第5章 素直に

第23話 恋敵 ─side 悠斗─

 勝平が莉帆のことを気にしているのは、すぐに気がついた。旅先で、しかも海外で、非日常で、気分がそもそも上がっている以上に、莉帆と話すときは嬉しそうだった。最初は意識しすぎないように敢えて佳織と接するようにしていたが、俺が莉帆と並んでいるときにときどき見た後ろ姿は、妙に力が入ってしまっていた。

 オーケストラのあと俺が莉帆の手を握ったのも不服だったらしい。言葉で聞いたわけではないが、バスに乗って帰るときからそんな顔をしていた。

「さっき莉帆ちゃんの手引いたんやけど、ちょっと固まってたわ。傷心旅行って言ってたけど、何があったんやろな」

「さぁ……。彼氏にフラれたとか、浮気されたとかやろな。
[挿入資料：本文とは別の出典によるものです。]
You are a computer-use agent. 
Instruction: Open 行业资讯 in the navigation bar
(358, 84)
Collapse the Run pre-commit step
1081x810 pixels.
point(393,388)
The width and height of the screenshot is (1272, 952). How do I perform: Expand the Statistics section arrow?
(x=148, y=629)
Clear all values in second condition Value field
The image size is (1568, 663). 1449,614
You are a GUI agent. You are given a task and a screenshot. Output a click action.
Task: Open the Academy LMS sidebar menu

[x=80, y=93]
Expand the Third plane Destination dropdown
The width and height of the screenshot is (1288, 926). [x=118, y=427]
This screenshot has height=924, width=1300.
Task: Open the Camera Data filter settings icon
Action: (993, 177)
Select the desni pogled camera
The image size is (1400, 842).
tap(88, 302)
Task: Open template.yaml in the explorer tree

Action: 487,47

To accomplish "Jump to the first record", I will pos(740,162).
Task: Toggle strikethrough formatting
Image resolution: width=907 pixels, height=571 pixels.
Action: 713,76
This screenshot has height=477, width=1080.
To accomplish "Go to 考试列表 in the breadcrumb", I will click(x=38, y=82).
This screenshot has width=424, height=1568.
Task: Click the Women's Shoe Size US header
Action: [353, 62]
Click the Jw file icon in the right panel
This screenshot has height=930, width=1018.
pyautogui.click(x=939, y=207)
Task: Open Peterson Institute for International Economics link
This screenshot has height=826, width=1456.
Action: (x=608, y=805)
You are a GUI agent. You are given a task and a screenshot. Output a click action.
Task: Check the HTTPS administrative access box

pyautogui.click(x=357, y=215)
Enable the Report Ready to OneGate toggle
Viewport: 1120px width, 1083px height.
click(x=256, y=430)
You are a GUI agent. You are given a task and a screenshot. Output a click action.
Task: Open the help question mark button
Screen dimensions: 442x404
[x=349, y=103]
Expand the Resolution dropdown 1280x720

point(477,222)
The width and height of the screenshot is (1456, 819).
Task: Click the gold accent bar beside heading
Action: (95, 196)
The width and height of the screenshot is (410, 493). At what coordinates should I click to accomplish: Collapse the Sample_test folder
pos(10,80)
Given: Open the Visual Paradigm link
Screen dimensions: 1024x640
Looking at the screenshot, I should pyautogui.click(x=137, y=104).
ひどいよな、あんな可愛い子を傷つけるって」

 ホテルに戻って荷物を整理しながら、勝平は莉帆の元彼のことをぶつぶつと批判していた。確かに莉帆は可愛いし、俺が日本を離れる予定がなかったら勝平とおそらくライバルになっていた。俺のことはすべて勝平に話してあるので、莉帆がどうしてもと言わない限りは、俺が彼女と付き合うことはないとわかっていただろう。

「勝平、わかってると思うけど……俺のことは黙っといてな。仕事の話もやけど」

「ああ。わかってるって」

 仲良くなってから〝実は海外に行きます〟と言うのも寂しいが、それよりもせめて日本にいる時間を楽しく過ごしたかった。

 だから──勝平が莉帆にアプローチしているのを知りながら、俺も莉帆と仲良くなろうとしていた。莉帆は元彼から逃げている理由を最初は俺に話していたが、前を歩く勝平ももちろん聞いていたし、ホテルに戻ってからは今できる対策を考えた。けれど自分達が警察だと明かしていない以上はどうすることもできず、連絡先を聞くに留めることにした。もっとも、勝平は彼女の連絡先を手に入れたことを違う意味で喜んではいたが──。

 莉帆と会うことになった約束を、俺も勝平も仕事の都合でキャンセルしてしまった。その結果、莉帆は俺はともかく勝平に不信感を抱いてしまったらしい。仕事だというのは理解してくれたようだが、同年代男性への恐怖がなかなか消えないと聞いた。

「クリスマスのこと、莉帆ちゃんに言ってんの?」

「いや……、言う前に距離置かれたからな……」

 いつもは元気しかない勝平が、まるで別人のように凹んでいた。仕事はなんとかこなしていたが、何度もため息を聞いた。勝平が莉帆と仲良くなるのは本音を言うとショックだったが、それでも今は二人の仲を修復させるべきだと思った。イベントで歌うことを莉帆には既に伝えていたし、彼女も勝平と距離を置いたことを後悔していた。だから敢えてイベントのあとは先に帰った──結果、莉帆は勝平を意識するようになった。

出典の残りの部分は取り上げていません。